I don´t like the drugs but...



Metí las manos en los bolsillos en un vano intento por protegerlas del frío. Temblaba. Miré hacia arriba. El reloj del banco marcaba las veintitrés cincuenta.

Me encontraba bajo el único farol que alumbraba la plaza. Di unos cuantos pasos tratando de calmar la ansiedad que me invadía. Volví a mirar la hora. Cada minuto, cada segundo era eterno.
A lo lejos aulló un perro. Oí pasos. Le rogué a Dios que fuera él.

- ¿Hace mucho que esperás?- me dijo al acercarse.
- No, no. Recién llegué- me apresuré a contestar. Quise aparentar una calma que no poseía. El movimiento impaciente de mis manos me delataba.
- Tomá. Lo que me pediste- me dijo entregándome un paquetito-. Si necesitás más, ya sabés cómo ubicarme.

Le pagué, me guardé el paquetito en la campera y me fui corriendo a casa. Era todo lo que necesitaba. Ahora todo iba a estar bien.
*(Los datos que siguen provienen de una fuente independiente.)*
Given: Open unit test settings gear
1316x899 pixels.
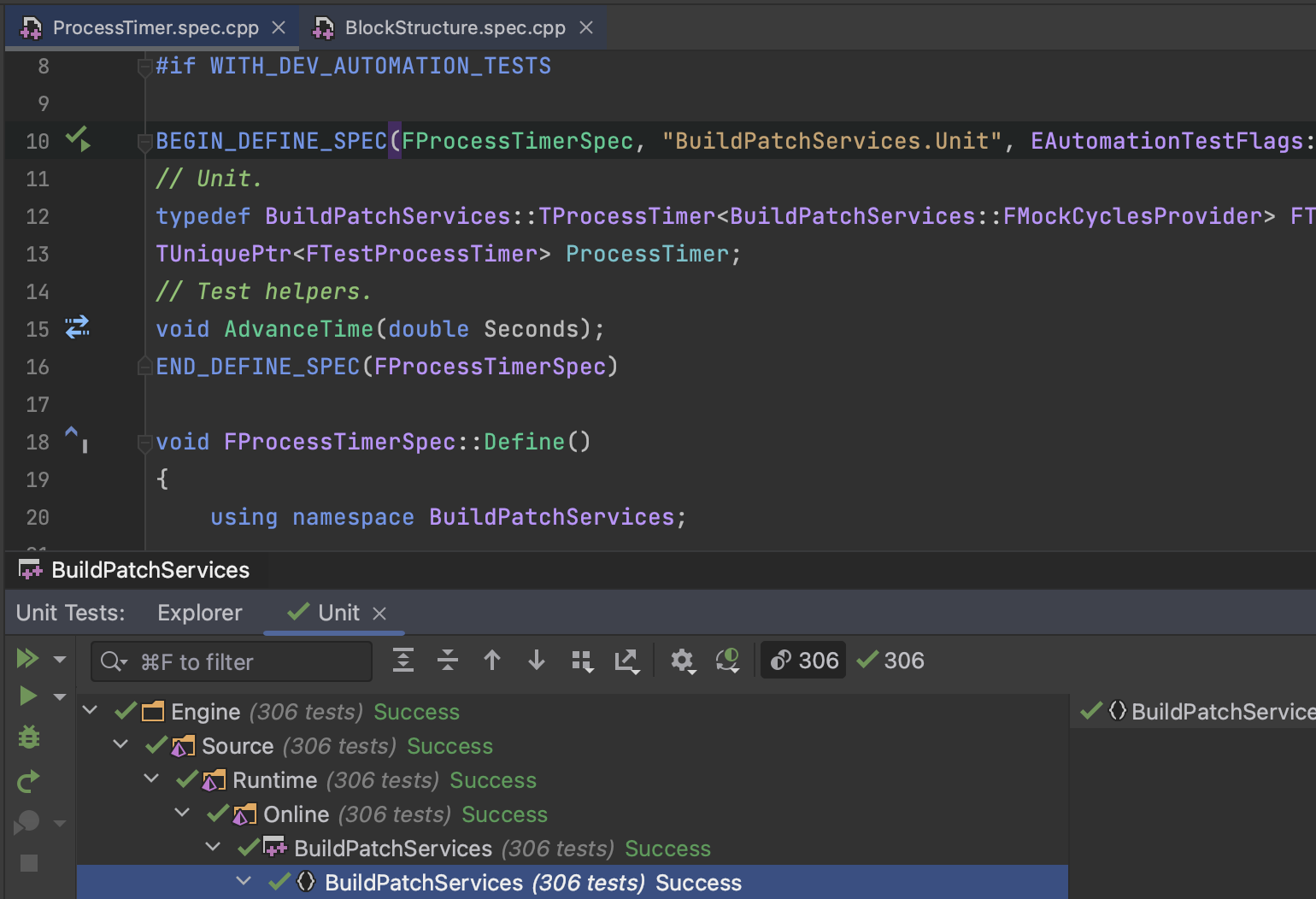Looking at the screenshot, I should click(682, 661).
Unos cuantos gramos y volvería a ser yo mismo.

Hoy Roy Berocay, nos hizo una devolución a todos los que asistimos a su taller de escritura. Me dijo que escribo bien... (si estuviera en el MSN, agregaría una carita :-$, o sea, sonrojada). Por suerte, yo no me creo las mentiras que me dicen.

Eso que escribí al principio es una parte de un ejercicio que hice. Intento ser menos vergonzosa y publicar mis trabajos. El ejercicio constaba de escribir la misma situación, contada en primera y en tercera persona, cambiando el clima de la situación.
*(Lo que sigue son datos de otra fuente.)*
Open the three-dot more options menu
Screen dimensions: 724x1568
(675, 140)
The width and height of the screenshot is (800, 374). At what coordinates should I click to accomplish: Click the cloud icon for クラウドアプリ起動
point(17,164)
La plaza estaba repleta de gente que iba y venía. El sol se encontraba en su punto más alto. Juan caminaba inquieto alrededor de la fuente. Hacía quince minutos que esperaba a alguien. Se sentía incapaz de seguir soportando a esa multitud por más tiempo.

- ¿Hace mucho que esperás?- dijo una voz familiar a su espalda.
- No, no. Recién llegué- contestó apresuradamente Juan con tono despreocupado mientras sus manos se movían nerviosamente.
- Tomá. Lo que me pediste- dijo el otro entregándole un paquetito. Juan miró el papelito con desesperación. Al otro le avergonzaba esa mirada delatora-. Si necesitás más, ya sabés cómo ubicarme.
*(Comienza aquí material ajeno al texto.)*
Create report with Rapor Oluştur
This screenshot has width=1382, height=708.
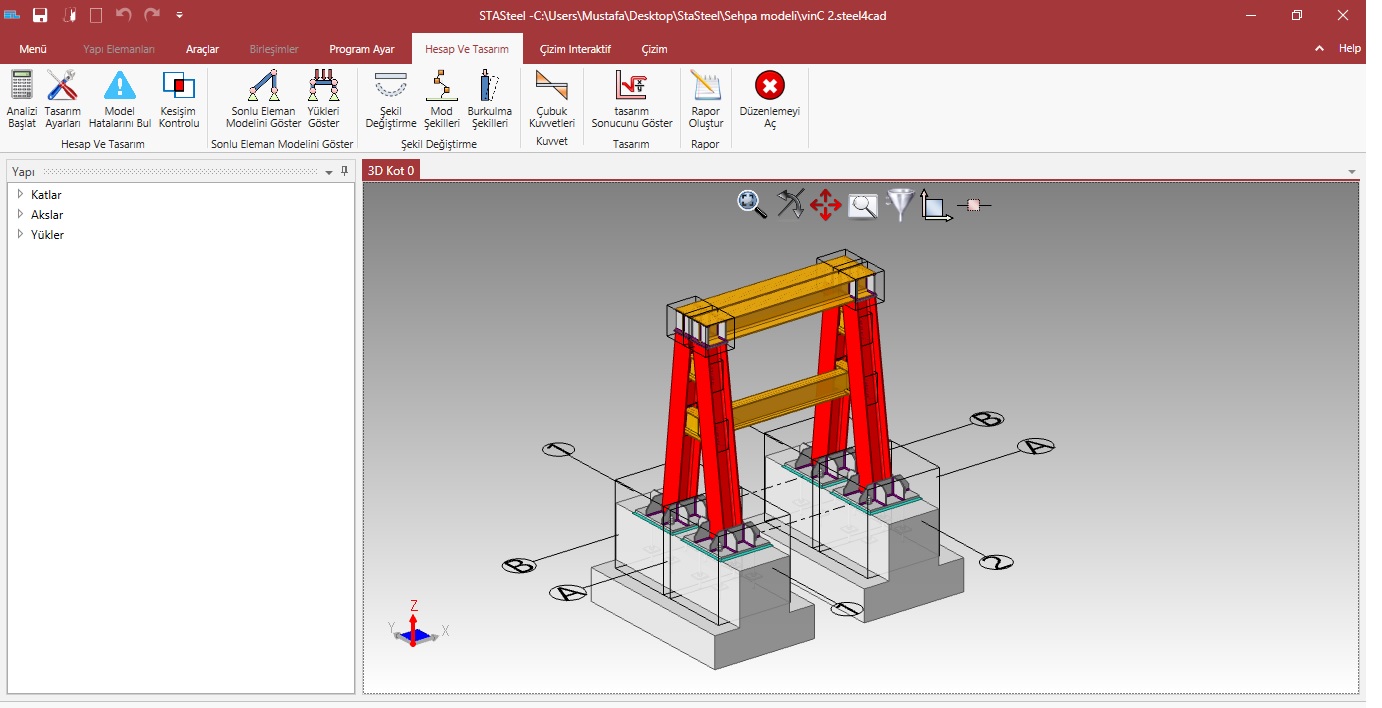click(705, 98)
Juan le pagó y se alejó rápidamente manoseando el paquetito dentro del bolsillo de sus jeans. Transpiraba bajo el ardiente sol de enero. Deseaba con urgencia llegar a su casa. Con unos cuantos gramos, volvería a ser el mismo de siempre.

4 comentarios:

Marcelo dijo...

sabés qué? escribís bien.

Patty dijo...

Gracias, Marcelo. (Este comentario incluye una carita sonrojada).

MUERTEVIDEANOS dijo...

Preguntale a Roy Berocay si el sapo Ruperto no es familiar de Saltoncito o la Rana Renee por favor.
Prefiero a Roy en La Conjura, a propósito de composiciones.
Claro que escribis bien (Cara envidiosa.com)

Patty dijo...

Mi cuenta pendiente es ver tocar a Roy con su banda. Ya me habían dicho que es bueno. Yo sigo admirándolo como escritor y como profesor.
Muchas gracias, Darío. Nada de envidia. Vos sos mucho mejor escribiendo (entre bloggers nos halagamos).